Sorseggiai il mio Bacardi in santa pace, appoggiando la testa al finestrino, mentre sfrecciavo per le strade di Manhattan.
Mi ero appisolata, quando all’improvviso Edward abbassò lo sportello che mi divideva dal posto di guida.
-Signorina, siamo arrivati- disse, guardandomi dallo specchietto.
Strofinai gli occhi, presi la borsa e scesi dalla limousine.
-Grazie Edward- dissi, salutandolo.
Mi ritrovai davanti a un grattacielo, scalini di marmo bianco sporco all’entrata. Sopirai, feci gli scalini ed entrai.
-Signorina Lovato! Bentornata!- mi salutò Albert, il portiere, con il solito sorriso di sempre.
-Ciao Al- dissi salutandolo, dirigendomi verso il bancone, volevo perdere un po’ di tempo.
-Allora com’era la California?- mi chiese, adoravo Al, era interessato a tutto quello che succedeva a tutti, ma non era un pettegolo. -Chissà quante cose sapeva appostato dietro al suo bancone- mi chiesi.
-Mmm...troppo sole!- dissi sorridendo.
-Newyorkesi!- esclamò Albert alzando gli occhi al cielo, me lo diceva sempre, lui così fiero delle sue origini italiane.
-Fino alla morte!- dissi allontanandomi e raggiungendo l’ascensore.
-Ah le sue amiche sono passate e hanno detto che la passeranno a prendere domani- aggiunse Albert.
-Grazie Al sei il migliore!- dissi mentre l’ascensore si chiudeva.
-L’unico della mia specie!- disse salutandomi con la mano.
Albert, uno dei pochi uomini che lavoravano per mio padre che era in grado di trattarmi come una persona normale e non come la figlia di un uomo d’affari, milionario e freddo come il ghiaccio.
Mi appoggiai al muro dell’ascensore, mentre salivo all’ultimo piano del grattacielo, vedevo la mia adorata Manhattan illuminata dalle luci mentre calava la notte.
L’ascensore si fermò e io entrai in casa.
Il solito profumo di rose fresche mi accolse. Il mio fiore preferito. Tutto era rimasto come prima, l’ingresso arredato, come il resto della casa, con mobili moderni.

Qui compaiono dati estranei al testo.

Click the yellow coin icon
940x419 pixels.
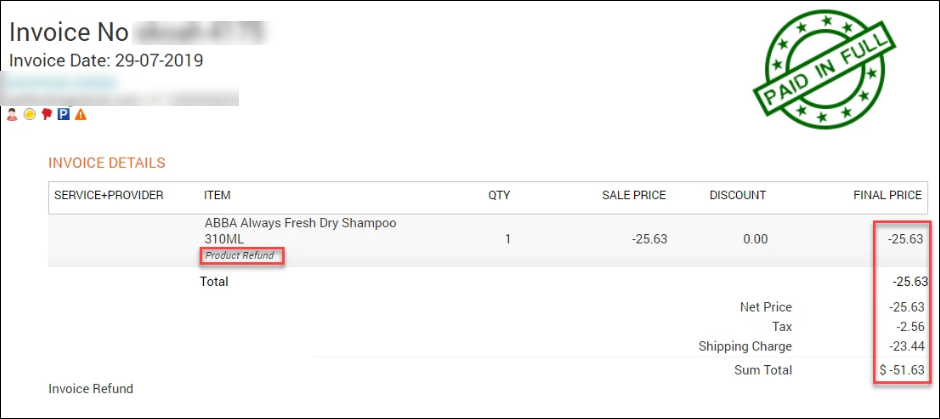click(x=29, y=114)
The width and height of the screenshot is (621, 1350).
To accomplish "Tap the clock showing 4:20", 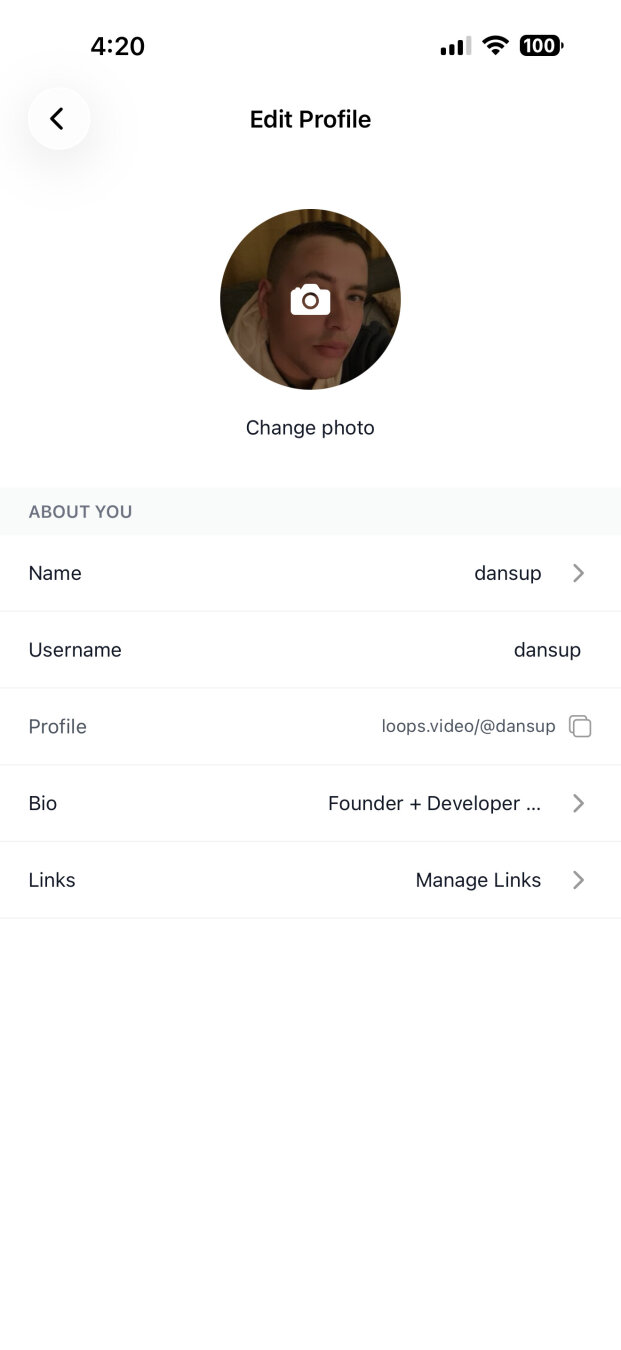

Le soffici tende bianche erano accostate ai bordi delle finestre, per lasciare vedere il bellissimo panorama della città. Sorrisi, finalmente un posto che mi emanava calore, non più chiusa dentro quelle pareti bianche e prive di emozioni o di ricordi dell’ospedale.
Tolsi la giacca di pelle e l’appoggiai insieme alla borsa sul divanetto dell’entrata.
-Signorina Lovato!- esclamò una voce familiare.
Mi girai verso la porta della cucina, sulla soglia c’era una donna bassa e paffutella, vestita da donna delle pulizie.
-Dorota!- esclamai e le corsi incontro abbracciandola.
Dorota era stata la mia tata, la madre che non avevo mai avuto. La persona che sono ora è tutta opera sua.
-Signorina ma è cresciuta ancora, non è possibile!- disse Dorota, facendomi girare su me stessa mentre mi ispezionava. Mi misi a ridere, sembravamo proprio madre e figlia.
-Però è dimagrita! Non vi hanno fatto mangiare a San Francisco vero?- disse accigliata.
-Dorota smettila!- dissi, era vero, ero dimagrita, non che fossi mai stata grassa, anzi, ma tra terapie e antibiotici, il cibo era l’ultima cosa a cui pensavo.
-Mio padre c’è?- chiesi, non lo avevo ancora visto.
-No, ha avuto un impegno di lavoro, tornerà domani- mi disse dispiaciuta.
-Certo- . - C’è sempre un impegno di lavoro - aggiunsi io pensando.
Forse era un bene che avessi bevuto solo un bacardi, ubriacarsi non sarebbe servito a niente.
-Su forza, vediamo di mettere un po’ di carne su queste ossa!- disse Dorota per sdrammatizzare.
Sorrisi e mi lasciai trascinare in cucina.
Che me ne importava se non c’era mio padre, la mia famiglia l’avevo già incontrata: Dorota, Albert e Edward. Era sempre stato così, ma a me andava bene, non avevo mai conosciuto niente di meglio.